------ Supplied information
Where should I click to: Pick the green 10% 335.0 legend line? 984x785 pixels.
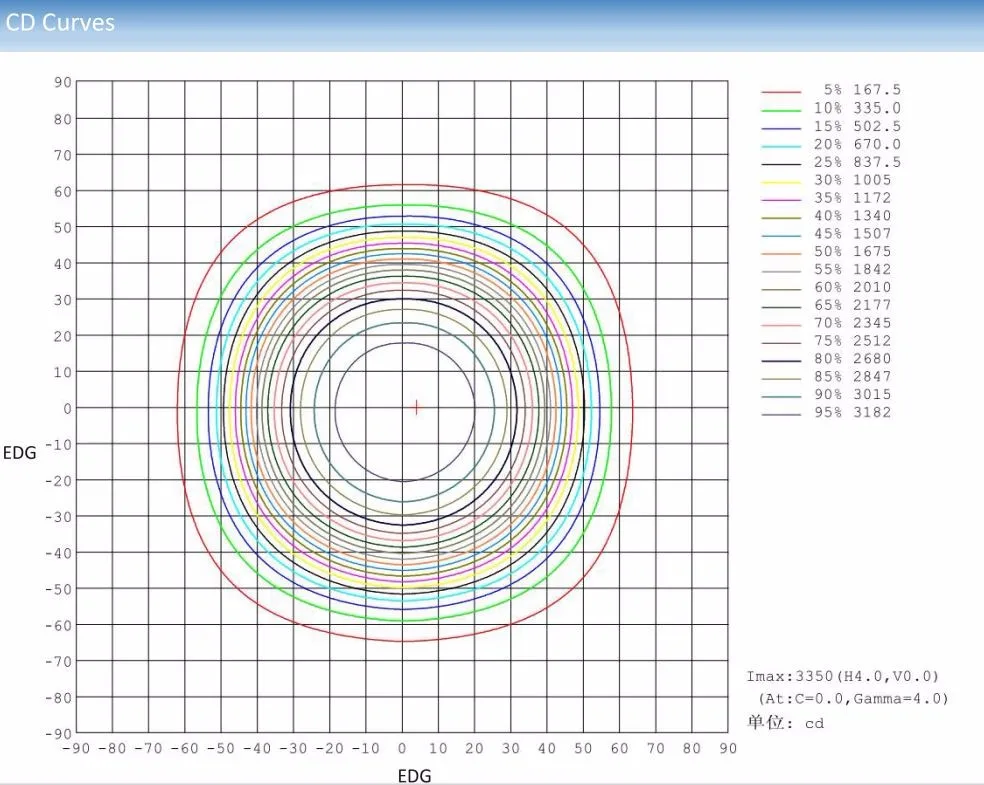[781, 109]
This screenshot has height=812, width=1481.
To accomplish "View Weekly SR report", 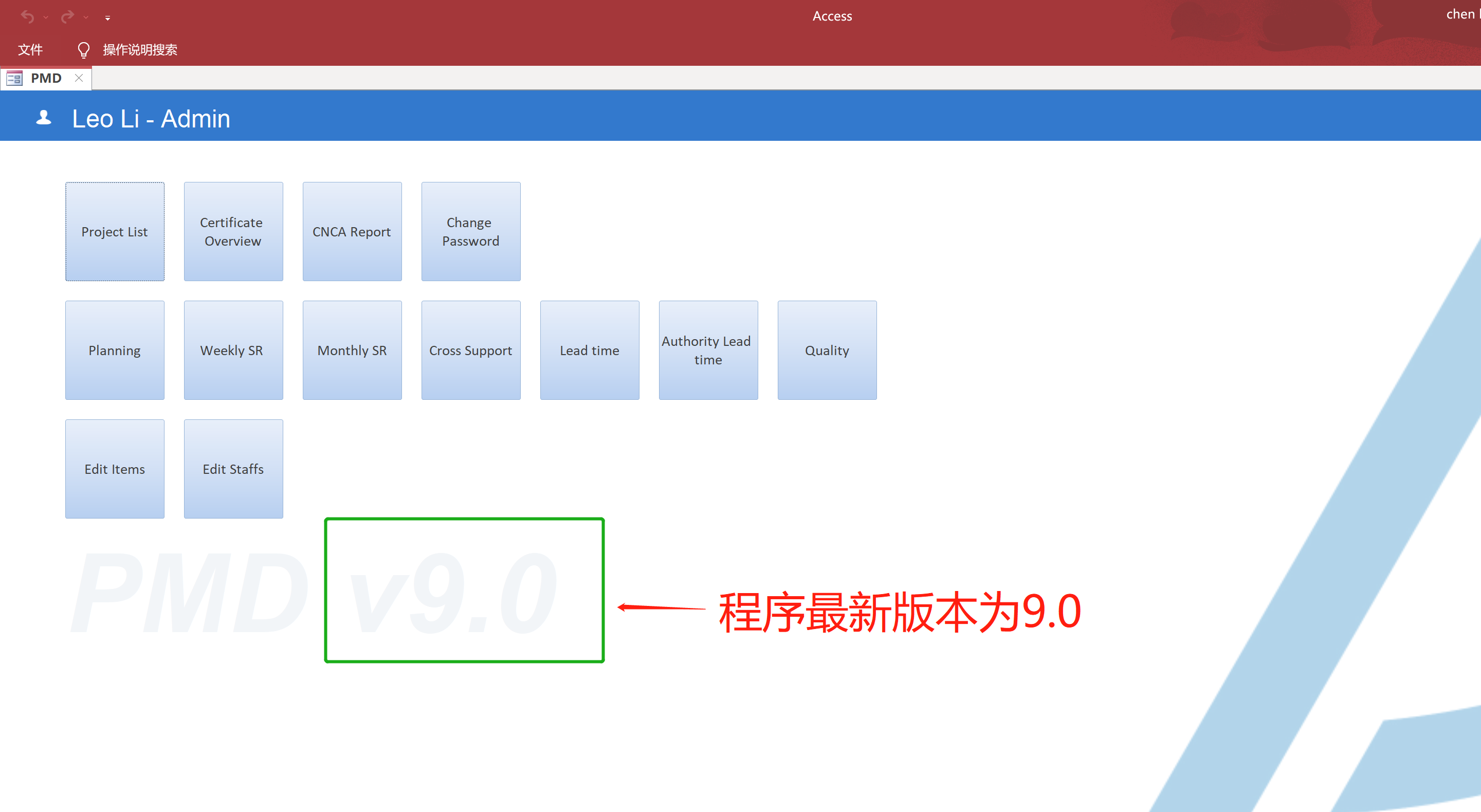I will click(x=233, y=350).
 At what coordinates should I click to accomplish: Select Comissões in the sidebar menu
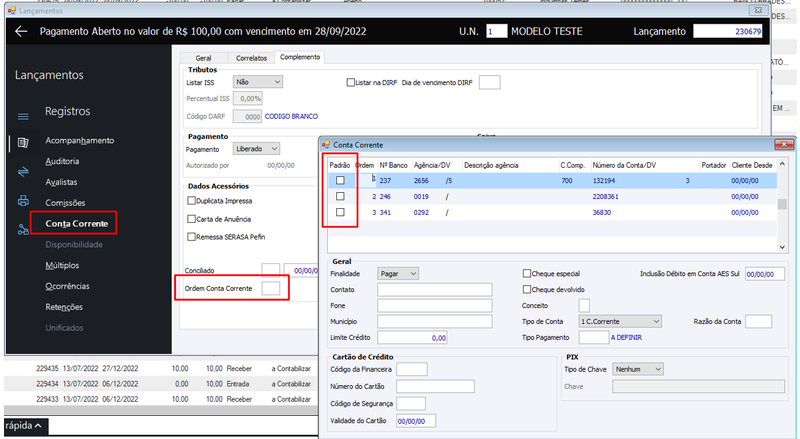pyautogui.click(x=65, y=203)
------------
Objective: Rewrite the stretch of the records from the line containing "At what coordinates" through the end of the records, replacing "sidebar menu" with "side menu" and leaving everything else the same. Leave the pictures out of your answer.

Reply:
 At what coordinates should I click to accomplish: Select Comissões in the side menu
pyautogui.click(x=65, y=203)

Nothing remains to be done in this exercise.